The task: Reproduce the following lines without any changes, covering every one of the records.

Source material:
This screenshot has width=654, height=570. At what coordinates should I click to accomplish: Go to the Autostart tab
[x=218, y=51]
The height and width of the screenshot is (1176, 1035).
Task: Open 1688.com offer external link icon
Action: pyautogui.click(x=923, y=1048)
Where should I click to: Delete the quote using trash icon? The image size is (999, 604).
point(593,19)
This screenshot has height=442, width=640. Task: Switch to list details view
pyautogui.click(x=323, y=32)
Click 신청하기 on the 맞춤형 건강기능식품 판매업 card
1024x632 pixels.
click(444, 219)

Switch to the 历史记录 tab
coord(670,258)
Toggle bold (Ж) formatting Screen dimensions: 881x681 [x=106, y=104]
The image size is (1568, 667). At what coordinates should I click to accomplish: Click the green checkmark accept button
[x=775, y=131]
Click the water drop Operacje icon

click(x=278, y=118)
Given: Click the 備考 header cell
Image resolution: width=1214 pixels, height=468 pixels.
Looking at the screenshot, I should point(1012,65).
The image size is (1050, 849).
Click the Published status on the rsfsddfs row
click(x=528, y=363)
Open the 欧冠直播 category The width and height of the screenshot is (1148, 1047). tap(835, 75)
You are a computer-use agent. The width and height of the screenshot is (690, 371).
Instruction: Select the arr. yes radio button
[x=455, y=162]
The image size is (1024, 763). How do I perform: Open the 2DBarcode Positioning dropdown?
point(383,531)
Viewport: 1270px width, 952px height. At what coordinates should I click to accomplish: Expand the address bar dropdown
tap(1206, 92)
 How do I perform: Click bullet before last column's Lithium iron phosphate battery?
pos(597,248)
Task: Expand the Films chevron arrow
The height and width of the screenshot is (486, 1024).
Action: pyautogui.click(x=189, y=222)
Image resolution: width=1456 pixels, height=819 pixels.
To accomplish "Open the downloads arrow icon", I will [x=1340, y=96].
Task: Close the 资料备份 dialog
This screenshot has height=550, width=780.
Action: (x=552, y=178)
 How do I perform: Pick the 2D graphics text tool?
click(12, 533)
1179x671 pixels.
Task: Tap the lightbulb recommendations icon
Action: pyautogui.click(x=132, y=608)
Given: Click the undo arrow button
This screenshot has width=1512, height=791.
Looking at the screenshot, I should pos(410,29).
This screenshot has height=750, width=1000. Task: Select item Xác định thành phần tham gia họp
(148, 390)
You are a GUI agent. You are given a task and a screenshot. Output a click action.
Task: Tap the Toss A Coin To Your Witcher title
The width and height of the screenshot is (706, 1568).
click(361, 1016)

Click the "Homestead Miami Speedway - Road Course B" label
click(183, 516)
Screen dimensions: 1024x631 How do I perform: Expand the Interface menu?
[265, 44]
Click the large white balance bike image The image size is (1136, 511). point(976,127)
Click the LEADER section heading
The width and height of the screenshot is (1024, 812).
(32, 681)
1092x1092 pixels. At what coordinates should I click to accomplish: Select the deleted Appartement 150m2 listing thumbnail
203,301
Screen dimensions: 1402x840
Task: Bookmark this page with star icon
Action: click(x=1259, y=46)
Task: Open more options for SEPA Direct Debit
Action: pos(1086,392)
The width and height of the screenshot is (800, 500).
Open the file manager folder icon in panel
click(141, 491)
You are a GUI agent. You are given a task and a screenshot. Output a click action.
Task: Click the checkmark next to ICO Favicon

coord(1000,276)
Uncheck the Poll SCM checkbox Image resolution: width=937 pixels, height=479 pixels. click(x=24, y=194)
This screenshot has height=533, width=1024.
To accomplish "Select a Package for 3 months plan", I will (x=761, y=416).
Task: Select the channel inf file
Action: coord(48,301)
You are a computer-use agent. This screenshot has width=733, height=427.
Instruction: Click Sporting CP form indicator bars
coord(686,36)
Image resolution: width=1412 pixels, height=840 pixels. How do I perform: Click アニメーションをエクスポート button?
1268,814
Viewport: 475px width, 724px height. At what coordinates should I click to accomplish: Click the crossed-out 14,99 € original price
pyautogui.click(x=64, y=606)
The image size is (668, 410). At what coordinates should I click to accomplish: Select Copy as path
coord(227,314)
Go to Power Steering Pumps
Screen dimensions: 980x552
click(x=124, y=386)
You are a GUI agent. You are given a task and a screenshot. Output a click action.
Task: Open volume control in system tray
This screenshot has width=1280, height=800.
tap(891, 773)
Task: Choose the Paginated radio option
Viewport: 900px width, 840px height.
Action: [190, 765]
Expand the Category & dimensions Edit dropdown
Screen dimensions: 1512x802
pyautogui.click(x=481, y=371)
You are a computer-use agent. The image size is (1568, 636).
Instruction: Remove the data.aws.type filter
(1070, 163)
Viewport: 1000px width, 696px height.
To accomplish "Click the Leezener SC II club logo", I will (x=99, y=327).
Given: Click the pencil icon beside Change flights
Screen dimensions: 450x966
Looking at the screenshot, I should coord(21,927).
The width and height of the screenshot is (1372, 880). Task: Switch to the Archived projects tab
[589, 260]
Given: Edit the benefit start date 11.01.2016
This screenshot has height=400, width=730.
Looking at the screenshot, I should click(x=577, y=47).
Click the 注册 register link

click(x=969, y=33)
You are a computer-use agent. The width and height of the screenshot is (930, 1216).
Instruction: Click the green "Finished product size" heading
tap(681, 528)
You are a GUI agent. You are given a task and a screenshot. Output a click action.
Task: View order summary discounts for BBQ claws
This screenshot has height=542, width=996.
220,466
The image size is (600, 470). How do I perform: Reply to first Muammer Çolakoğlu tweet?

Written reply:
This screenshot has width=654, height=570. At what coordinates should I click to accomplish: Go to the Autostart tab
[x=218, y=51]
The height and width of the screenshot is (1176, 1035).
Task: Open 1688.com offer external link icon
Action: pyautogui.click(x=923, y=1048)
Where should I click to: Delete the quote using trash icon? The image size is (999, 604).
point(593,19)
This screenshot has height=442, width=640. Task: Switch to list details view
pyautogui.click(x=323, y=32)
Click 신청하기 on the 맞춤형 건강기능식품 판매업 card
1024x632 pixels.
click(444, 219)

Switch to the 历史记录 tab
coord(670,258)
Toggle bold (Ж) formatting Screen dimensions: 881x681 [x=106, y=104]
The image size is (1568, 667). At what coordinates should I click to accomplish: Click the green checkmark accept button
[x=775, y=131]
Click the water drop Operacje icon

click(x=278, y=118)
Given: Click the 備考 header cell
Image resolution: width=1214 pixels, height=468 pixels.
Looking at the screenshot, I should point(1012,65).
The image size is (1050, 849).
Click the Published status on the rsfsddfs row
click(x=528, y=363)
Open the 欧冠直播 category The width and height of the screenshot is (1148, 1047). tap(835, 75)
You are a computer-use agent. The width and height of the screenshot is (690, 371).
Instruction: Select the arr. yes radio button
[x=455, y=162]
The image size is (1024, 763). How do I perform: Open the 2DBarcode Positioning dropdown?
point(383,531)
Viewport: 1270px width, 952px height. At what coordinates should I click to accomplish: Expand the address bar dropdown
tap(1206, 92)
 How do I perform: Click bullet before last column's Lithium iron phosphate battery?
pos(597,248)
Task: Expand the Films chevron arrow
The height and width of the screenshot is (486, 1024).
Action: pyautogui.click(x=189, y=222)
Image resolution: width=1456 pixels, height=819 pixels.
To accomplish "Open the downloads arrow icon", I will [x=1340, y=96].
Task: Close the 资料备份 dialog
This screenshot has height=550, width=780.
Action: (x=552, y=178)
 How do I perform: Pick the 2D graphics text tool?
click(12, 533)
1179x671 pixels.
Task: Tap the lightbulb recommendations icon
Action: pyautogui.click(x=132, y=608)
Given: Click the undo arrow button
This screenshot has width=1512, height=791.
Looking at the screenshot, I should pos(410,29).
This screenshot has height=750, width=1000. Task: Select item Xác định thành phần tham gia họp
(148, 390)
You are a GUI agent. You are given a task and a screenshot. Output a click action.
Task: Tap the Toss A Coin To Your Witcher title
The width and height of the screenshot is (706, 1568).
click(361, 1016)

Click the "Homestead Miami Speedway - Road Course B" label
click(183, 516)
Screen dimensions: 1024x631 How do I perform: Expand the Interface menu?
[265, 44]
Click the large white balance bike image The image size is (1136, 511). point(976,127)
Click the LEADER section heading
The width and height of the screenshot is (1024, 812).
(32, 681)
1092x1092 pixels. At what coordinates should I click to accomplish: Select the deleted Appartement 150m2 listing thumbnail
203,301
Screen dimensions: 1402x840
Task: Bookmark this page with star icon
Action: click(x=1259, y=46)
Task: Open more options for SEPA Direct Debit
Action: pos(1086,392)
The width and height of the screenshot is (800, 500).
Open the file manager folder icon in panel
click(141, 491)
You are a GUI agent. You are given a task and a screenshot. Output a click action.
Task: Click the checkmark next to ICO Favicon

coord(1000,276)
Uncheck the Poll SCM checkbox Image resolution: width=937 pixels, height=479 pixels. click(x=24, y=194)
This screenshot has height=533, width=1024.
To accomplish "Select a Package for 3 months plan", I will (x=761, y=416).
Task: Select the channel inf file
Action: coord(48,301)
You are a computer-use agent. This screenshot has width=733, height=427.
Instruction: Click Sporting CP form indicator bars
coord(686,36)
Image resolution: width=1412 pixels, height=840 pixels. How do I perform: Click アニメーションをエクスポート button?
1268,814
Viewport: 475px width, 724px height. At what coordinates should I click to accomplish: Click the crossed-out 14,99 € original price
pyautogui.click(x=64, y=606)
The image size is (668, 410). At what coordinates should I click to accomplish: Select Copy as path
coord(227,314)
Go to Power Steering Pumps
Screen dimensions: 980x552
click(x=124, y=386)
You are a GUI agent. You are given a task and a screenshot. Output a click action.
Task: Open volume control in system tray
This screenshot has width=1280, height=800.
tap(891, 773)
Task: Choose the Paginated radio option
Viewport: 900px width, 840px height.
Action: [190, 765]
Expand the Category & dimensions Edit dropdown
Screen dimensions: 1512x802
pyautogui.click(x=481, y=371)
You are a computer-use agent. The image size is (1568, 636).
Instruction: Remove the data.aws.type filter
(1070, 163)
Viewport: 1000px width, 696px height.
To accomplish "Click the Leezener SC II club logo", I will (x=99, y=327).
Given: Click the pencil icon beside Change flights
Screen dimensions: 450x966
Looking at the screenshot, I should coord(21,927).
The width and height of the screenshot is (1372, 880). Task: Switch to the Archived projects tab
[589, 260]
Given: Edit the benefit start date 11.01.2016
This screenshot has height=400, width=730.
Looking at the screenshot, I should click(x=577, y=47).
Click the 注册 register link

click(x=969, y=33)
You are a computer-use agent. The width and height of the screenshot is (930, 1216).
Instruction: Click the green "Finished product size" heading
tap(681, 528)
You are a GUI agent. You are given a task and a screenshot. Output a click action.
Task: View order summary discounts for BBQ claws
This screenshot has height=542, width=996.
220,466
The image size is (600, 470). How do I perform: Reply to first Muammer Çolakoğlu tweet?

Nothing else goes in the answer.